» **TASK REQUIREMENTS**: Taking each line of the material in turn, count those with the string "bookmarks" and answer with the count alone.

» **DATA EXTRACTS**:
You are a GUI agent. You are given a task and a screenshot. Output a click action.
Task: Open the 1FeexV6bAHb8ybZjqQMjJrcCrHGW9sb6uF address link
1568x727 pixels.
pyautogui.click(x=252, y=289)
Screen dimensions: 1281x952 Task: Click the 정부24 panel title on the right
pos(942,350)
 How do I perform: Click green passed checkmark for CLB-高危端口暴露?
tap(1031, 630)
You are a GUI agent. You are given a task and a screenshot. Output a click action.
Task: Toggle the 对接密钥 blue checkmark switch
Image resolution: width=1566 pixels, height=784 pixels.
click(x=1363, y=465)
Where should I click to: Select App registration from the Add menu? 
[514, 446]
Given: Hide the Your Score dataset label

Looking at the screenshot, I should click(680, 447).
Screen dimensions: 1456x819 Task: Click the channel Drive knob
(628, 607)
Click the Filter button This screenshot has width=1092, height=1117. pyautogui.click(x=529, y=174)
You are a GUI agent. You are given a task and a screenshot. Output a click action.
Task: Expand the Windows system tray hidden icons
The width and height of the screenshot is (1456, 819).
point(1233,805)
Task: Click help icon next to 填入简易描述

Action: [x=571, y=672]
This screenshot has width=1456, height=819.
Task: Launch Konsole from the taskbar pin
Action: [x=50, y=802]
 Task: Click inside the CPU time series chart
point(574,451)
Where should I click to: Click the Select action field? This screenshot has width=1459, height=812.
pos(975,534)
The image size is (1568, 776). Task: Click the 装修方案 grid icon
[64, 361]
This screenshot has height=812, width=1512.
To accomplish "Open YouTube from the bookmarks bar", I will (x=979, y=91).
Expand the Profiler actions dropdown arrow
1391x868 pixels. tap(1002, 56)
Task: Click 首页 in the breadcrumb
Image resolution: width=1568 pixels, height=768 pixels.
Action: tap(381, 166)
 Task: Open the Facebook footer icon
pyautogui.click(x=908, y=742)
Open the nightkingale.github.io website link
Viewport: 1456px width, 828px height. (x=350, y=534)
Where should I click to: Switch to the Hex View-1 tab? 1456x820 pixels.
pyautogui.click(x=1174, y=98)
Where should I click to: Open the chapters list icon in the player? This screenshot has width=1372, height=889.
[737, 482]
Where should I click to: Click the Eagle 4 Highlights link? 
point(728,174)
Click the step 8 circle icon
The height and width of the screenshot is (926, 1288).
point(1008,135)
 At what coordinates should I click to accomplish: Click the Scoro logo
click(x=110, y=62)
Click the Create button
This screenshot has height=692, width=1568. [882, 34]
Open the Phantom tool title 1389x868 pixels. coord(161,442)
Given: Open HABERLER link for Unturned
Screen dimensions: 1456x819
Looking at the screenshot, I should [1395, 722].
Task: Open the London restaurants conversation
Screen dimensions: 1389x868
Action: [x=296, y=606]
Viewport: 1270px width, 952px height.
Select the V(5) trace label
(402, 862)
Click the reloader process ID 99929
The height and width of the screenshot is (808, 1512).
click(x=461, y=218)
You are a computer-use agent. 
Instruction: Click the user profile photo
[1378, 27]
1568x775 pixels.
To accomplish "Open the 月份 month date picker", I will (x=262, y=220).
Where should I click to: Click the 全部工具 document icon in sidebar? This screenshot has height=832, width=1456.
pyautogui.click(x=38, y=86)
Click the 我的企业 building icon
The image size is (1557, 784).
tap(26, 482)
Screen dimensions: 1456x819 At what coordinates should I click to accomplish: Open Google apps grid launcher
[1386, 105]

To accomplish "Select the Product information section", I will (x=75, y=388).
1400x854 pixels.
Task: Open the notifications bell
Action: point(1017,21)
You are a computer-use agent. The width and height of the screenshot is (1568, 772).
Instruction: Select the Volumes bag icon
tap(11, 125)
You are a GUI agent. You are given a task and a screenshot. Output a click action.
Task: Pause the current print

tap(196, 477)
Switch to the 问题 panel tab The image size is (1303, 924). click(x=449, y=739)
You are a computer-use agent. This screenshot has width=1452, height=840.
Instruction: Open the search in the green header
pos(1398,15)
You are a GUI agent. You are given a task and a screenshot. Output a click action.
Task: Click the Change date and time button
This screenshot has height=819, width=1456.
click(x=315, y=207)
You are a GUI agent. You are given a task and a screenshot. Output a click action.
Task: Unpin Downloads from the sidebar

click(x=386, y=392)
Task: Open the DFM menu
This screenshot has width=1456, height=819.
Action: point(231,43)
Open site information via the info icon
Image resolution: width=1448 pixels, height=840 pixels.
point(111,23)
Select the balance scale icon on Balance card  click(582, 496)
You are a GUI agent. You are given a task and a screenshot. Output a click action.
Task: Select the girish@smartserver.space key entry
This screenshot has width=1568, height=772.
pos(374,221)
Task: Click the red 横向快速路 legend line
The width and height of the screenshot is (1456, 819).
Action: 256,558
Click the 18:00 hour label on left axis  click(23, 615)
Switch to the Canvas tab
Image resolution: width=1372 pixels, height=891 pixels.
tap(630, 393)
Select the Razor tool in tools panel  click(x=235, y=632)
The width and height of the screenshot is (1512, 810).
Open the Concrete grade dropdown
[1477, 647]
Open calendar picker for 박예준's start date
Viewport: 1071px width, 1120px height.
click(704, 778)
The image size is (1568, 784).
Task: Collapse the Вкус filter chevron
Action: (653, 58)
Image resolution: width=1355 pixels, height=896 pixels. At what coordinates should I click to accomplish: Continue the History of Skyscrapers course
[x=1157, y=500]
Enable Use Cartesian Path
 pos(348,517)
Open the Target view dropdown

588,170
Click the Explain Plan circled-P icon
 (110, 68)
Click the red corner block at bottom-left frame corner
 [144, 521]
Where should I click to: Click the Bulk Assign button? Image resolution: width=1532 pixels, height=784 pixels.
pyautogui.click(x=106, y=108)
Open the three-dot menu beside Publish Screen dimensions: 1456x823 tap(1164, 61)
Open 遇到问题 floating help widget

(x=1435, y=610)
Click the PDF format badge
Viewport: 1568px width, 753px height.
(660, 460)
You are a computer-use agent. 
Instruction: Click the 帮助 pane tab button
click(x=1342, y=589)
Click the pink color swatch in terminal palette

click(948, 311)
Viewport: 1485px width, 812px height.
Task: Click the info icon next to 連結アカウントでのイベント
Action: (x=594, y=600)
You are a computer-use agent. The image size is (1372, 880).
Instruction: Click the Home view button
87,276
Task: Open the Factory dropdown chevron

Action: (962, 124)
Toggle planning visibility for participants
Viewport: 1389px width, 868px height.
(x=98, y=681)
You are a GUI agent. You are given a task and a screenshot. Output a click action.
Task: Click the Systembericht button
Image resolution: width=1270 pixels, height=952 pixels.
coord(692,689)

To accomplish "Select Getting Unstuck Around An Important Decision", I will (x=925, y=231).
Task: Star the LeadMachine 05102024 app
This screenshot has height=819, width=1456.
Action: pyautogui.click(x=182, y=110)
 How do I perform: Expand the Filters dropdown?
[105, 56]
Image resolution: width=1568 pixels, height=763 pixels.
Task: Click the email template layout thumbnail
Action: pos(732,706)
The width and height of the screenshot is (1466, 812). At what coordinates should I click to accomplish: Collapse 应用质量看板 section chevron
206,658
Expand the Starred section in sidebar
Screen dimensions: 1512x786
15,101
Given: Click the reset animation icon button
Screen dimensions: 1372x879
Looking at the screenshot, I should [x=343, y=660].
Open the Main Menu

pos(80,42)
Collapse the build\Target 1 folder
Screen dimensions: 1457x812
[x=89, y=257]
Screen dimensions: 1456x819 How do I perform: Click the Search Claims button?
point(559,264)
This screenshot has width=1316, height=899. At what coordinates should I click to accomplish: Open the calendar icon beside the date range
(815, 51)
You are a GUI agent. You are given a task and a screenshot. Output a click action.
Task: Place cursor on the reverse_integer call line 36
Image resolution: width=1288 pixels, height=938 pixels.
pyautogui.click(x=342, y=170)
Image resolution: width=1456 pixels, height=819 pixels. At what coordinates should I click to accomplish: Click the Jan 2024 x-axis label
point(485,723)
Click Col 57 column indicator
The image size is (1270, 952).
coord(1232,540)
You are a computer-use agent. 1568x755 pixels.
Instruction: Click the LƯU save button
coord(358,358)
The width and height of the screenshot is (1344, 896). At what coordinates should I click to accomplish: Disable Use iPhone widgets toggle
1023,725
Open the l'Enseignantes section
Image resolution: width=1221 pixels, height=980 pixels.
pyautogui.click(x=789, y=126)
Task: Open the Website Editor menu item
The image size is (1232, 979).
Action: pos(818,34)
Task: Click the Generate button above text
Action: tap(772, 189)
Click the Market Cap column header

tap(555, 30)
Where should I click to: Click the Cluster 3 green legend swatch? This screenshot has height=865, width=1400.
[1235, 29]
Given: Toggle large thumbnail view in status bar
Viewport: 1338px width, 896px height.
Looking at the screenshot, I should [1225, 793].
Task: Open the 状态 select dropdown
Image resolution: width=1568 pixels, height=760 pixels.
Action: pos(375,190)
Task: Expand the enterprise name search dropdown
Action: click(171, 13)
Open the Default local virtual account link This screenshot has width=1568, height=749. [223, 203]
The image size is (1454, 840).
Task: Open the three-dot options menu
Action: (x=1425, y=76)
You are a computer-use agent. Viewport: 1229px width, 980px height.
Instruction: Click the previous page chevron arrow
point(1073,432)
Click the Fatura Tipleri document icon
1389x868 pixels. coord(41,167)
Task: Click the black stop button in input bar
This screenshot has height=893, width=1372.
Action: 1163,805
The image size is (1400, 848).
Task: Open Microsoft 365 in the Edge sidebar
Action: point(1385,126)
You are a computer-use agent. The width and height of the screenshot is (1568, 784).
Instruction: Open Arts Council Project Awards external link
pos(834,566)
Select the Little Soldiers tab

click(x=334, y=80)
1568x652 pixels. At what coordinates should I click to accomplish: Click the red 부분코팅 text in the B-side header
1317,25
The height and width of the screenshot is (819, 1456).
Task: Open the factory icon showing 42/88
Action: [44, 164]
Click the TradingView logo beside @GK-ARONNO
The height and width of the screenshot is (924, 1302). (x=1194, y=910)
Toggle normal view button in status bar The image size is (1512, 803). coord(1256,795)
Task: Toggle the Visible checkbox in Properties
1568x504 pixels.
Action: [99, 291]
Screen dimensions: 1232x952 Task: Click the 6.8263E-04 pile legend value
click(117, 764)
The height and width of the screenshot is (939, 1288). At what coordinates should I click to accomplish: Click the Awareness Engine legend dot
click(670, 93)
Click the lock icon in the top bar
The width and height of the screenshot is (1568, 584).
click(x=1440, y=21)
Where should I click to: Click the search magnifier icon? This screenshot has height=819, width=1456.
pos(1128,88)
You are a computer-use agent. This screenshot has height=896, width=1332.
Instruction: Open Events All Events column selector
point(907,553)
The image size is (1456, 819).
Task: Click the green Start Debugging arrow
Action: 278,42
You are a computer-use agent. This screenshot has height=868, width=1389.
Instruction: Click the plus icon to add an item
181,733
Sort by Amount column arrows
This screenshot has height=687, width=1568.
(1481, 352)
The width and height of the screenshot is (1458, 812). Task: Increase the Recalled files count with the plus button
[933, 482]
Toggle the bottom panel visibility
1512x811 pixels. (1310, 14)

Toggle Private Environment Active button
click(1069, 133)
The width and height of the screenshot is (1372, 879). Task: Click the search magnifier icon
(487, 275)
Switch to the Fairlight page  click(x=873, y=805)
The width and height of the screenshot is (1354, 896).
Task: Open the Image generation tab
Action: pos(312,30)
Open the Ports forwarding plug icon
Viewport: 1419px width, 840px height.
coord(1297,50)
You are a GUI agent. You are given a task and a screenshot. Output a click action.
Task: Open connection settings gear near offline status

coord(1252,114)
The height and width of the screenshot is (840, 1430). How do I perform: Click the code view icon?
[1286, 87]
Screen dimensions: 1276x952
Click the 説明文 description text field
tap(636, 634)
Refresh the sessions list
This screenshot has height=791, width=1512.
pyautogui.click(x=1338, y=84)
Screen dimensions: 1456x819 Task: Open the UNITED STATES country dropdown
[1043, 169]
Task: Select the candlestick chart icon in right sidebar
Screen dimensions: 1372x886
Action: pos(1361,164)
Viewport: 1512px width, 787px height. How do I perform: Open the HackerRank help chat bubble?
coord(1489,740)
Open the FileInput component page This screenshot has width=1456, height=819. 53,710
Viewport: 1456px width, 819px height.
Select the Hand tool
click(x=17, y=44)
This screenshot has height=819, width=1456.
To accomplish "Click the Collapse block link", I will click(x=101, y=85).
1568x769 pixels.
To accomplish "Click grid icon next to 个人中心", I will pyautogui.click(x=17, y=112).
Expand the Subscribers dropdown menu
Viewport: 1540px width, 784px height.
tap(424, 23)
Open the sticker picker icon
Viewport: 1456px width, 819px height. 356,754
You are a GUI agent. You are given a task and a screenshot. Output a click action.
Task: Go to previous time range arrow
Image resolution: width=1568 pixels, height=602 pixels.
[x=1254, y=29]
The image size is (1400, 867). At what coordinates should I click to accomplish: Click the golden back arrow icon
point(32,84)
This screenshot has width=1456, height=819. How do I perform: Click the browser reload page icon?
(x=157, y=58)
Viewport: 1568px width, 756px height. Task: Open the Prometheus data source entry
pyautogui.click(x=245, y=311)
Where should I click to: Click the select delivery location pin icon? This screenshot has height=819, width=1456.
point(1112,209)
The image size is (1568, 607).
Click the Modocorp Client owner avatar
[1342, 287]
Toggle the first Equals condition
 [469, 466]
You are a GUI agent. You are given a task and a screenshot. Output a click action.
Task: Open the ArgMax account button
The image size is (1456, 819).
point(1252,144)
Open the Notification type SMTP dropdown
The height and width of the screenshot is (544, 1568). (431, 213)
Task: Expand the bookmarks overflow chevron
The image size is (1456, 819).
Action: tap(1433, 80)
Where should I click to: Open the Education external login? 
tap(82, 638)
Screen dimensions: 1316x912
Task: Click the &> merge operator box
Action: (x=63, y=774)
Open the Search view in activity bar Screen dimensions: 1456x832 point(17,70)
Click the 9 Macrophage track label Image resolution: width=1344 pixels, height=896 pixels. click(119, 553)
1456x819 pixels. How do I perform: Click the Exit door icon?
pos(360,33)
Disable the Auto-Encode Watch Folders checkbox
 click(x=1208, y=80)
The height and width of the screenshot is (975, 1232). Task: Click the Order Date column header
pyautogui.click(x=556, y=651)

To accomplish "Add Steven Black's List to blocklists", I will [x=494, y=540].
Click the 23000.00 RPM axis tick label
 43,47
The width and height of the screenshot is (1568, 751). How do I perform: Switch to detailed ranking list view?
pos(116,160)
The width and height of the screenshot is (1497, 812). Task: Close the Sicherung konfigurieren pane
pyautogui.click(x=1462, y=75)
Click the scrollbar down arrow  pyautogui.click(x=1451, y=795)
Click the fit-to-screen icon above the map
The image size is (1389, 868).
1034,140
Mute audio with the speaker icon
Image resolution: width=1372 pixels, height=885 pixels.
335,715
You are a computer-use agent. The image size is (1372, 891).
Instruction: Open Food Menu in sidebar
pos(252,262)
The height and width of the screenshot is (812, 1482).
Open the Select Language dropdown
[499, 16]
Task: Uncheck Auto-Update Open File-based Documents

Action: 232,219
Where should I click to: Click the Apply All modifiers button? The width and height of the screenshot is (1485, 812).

» **TASK SOLUTION**: 2